## Exercise data
▬▬▬▬▬▬

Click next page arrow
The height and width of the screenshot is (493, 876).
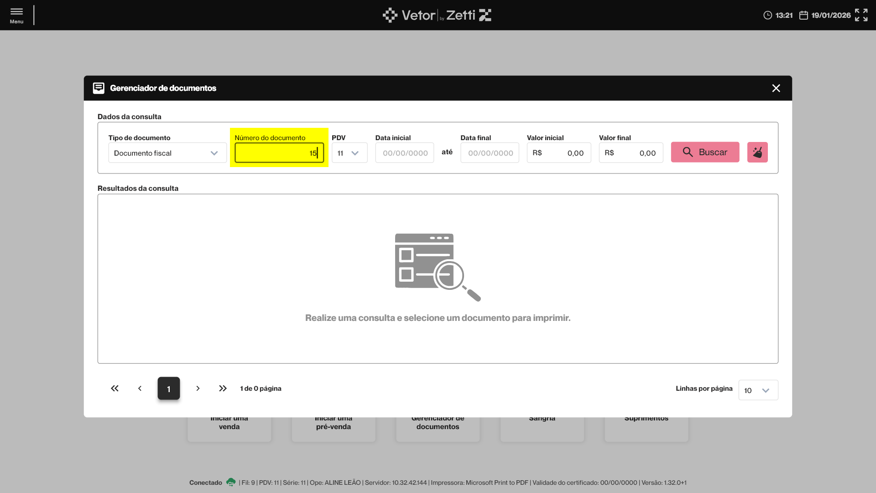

▬▬▬▬▬▬

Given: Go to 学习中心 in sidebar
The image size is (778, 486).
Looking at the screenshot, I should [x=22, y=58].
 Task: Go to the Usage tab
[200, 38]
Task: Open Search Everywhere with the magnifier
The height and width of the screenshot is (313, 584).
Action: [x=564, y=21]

▬▬▬▬▬▬

## Work to be completed
Could you return exactly the stretch of the data above that starts at the line with "Click next page arrow" and ends at the line with "The height and width of the screenshot is (493, 876).", both lines included?

## Response to the exercise
Click next page arrow
The height and width of the screenshot is (493, 876).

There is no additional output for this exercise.